If you are injured in a car accident caused by another driver’s negligence, you can hold the negligent driver liable for your damages. This theory of negligence is the legal basis for most personal injury lawsuits, and it can be a crucial way to compensate the injured for the medical expenses, lost wages, pain and suffering and other damages they suffer in the aftermath of an accident.
But in many cases, more than one party acted negligently. How should the law deal with this kind of situation?
Traditionally, courts held that an injured person could not recover any compensation in a personal injury lawsuit if they were even slightly at fault in the accident that injured them. This led to many unjust results, and gradually states began altering their negligence laws to make them more fair.
Ohio addressed the problem by adopting a law of comparative negligence. Under this system, courts weigh the evidence and assess a percentage of fault to each party involved in the accident. If any of these people were injured, they can recover against another party so long as they held no more than 50% of the fault.
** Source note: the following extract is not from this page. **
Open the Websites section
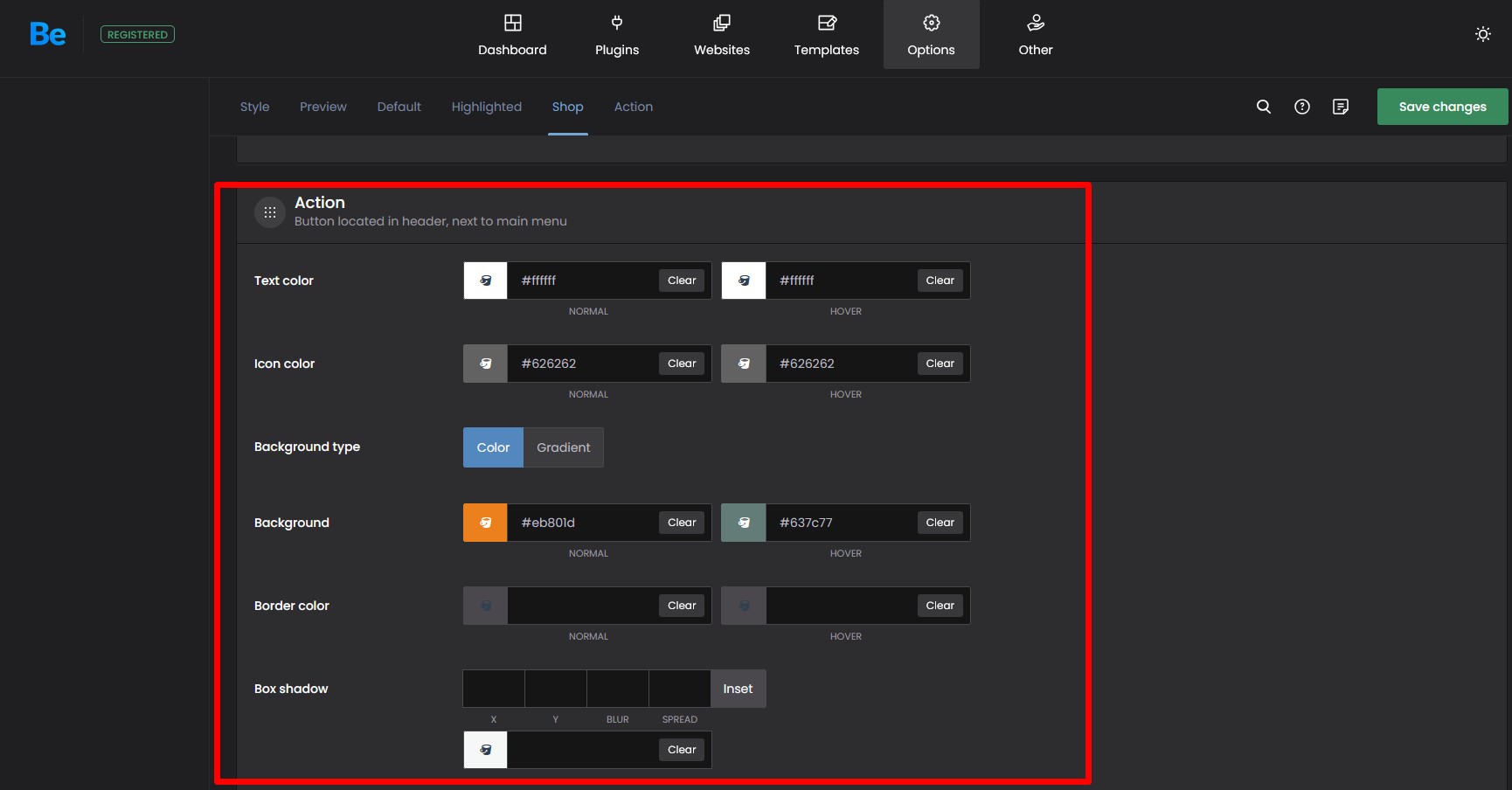Image resolution: width=1512 pixels, height=790 pixels. coord(721,35)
Their recovery is then reduced in proportion to their share of fault.
For example, Diane is traveling south on Old Highway when she loses control of her vehicle and crosses into the northbound lane, where she collides with a car driven at a high rate of speed by Valerie. Valerie is injured and files suit against Diane. After weighing the evidence, the court decides that Diane holds 75% of the fault and, because she was speeding, Valerie holds 25% of the fault. Valerie can recover from Diane, but because she was 25% at fault, the amount of compensation she can recover will be reduced by 25%.
These cases are legally complex, and not necessarily easy to win. Many injured people may not even know it is possible to recover if they were partly at fault. However, they can be important ways for injured people to get the compensation they need.